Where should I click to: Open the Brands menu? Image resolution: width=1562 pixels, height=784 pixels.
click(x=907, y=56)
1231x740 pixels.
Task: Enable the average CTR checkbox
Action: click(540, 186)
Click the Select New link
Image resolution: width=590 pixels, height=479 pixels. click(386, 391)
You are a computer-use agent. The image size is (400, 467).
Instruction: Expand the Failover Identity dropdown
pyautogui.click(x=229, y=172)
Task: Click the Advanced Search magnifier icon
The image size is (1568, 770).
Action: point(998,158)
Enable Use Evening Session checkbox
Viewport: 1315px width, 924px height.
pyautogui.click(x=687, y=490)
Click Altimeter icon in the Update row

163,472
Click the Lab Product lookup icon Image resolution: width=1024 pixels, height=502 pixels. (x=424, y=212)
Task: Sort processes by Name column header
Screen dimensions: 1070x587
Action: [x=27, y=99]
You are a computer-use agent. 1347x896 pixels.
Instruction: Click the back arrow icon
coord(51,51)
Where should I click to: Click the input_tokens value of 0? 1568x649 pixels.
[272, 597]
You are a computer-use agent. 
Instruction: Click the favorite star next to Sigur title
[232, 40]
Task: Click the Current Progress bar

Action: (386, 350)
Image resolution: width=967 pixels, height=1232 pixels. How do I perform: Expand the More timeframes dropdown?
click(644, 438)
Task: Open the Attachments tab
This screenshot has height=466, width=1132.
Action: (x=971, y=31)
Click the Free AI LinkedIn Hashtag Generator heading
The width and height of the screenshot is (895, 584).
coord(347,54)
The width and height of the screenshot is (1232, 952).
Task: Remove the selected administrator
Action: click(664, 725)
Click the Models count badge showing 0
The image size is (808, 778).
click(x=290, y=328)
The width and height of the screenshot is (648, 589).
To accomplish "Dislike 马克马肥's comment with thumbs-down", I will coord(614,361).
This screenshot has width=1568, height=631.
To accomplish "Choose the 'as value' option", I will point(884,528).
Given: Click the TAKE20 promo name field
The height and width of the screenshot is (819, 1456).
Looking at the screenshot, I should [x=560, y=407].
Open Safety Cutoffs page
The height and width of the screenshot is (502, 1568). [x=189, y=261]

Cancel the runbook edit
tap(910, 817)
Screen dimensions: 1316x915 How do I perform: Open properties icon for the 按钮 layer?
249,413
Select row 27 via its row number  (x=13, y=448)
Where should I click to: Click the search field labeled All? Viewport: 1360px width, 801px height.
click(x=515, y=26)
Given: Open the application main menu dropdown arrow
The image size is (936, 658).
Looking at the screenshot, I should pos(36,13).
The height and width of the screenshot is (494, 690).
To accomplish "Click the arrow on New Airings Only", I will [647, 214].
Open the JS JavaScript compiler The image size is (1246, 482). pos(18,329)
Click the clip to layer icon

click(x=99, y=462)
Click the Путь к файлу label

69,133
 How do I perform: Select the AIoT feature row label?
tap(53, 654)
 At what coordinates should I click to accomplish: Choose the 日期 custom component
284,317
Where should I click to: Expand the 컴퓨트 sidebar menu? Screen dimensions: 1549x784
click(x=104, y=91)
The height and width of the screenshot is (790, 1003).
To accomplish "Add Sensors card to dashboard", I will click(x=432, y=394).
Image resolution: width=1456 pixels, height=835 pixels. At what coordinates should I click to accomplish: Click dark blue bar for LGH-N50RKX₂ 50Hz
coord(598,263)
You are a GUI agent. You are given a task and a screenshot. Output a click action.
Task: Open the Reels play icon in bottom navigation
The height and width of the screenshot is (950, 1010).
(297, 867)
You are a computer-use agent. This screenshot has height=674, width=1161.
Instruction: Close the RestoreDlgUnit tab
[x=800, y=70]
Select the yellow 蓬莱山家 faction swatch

#### Job
Please rewrite the lines starting with the one containing "How do I perform: Select" and going on through the last line, replacing "yellow" with "orange" and leaving everything else unchanged.

#### Reply to the exercise
 How do I perform: Select the AIoT feature row label?
tap(53, 654)
 At what coordinates should I click to accomplish: Choose the 日期 custom component
284,317
Where should I click to: Expand the 컴퓨트 sidebar menu? Screen dimensions: 1549x784
click(x=104, y=91)
The height and width of the screenshot is (790, 1003).
To accomplish "Add Sensors card to dashboard", I will click(x=432, y=394).
Image resolution: width=1456 pixels, height=835 pixels. At what coordinates should I click to accomplish: Click dark blue bar for LGH-N50RKX₂ 50Hz
coord(598,263)
You are a GUI agent. You are given a task and a screenshot. Output a click action.
Task: Open the Reels play icon in bottom navigation
The height and width of the screenshot is (950, 1010).
(297, 867)
You are a computer-use agent. This screenshot has height=674, width=1161.
Instruction: Close the RestoreDlgUnit tab
[x=800, y=70]
Select the orange 蓬莱山家 faction swatch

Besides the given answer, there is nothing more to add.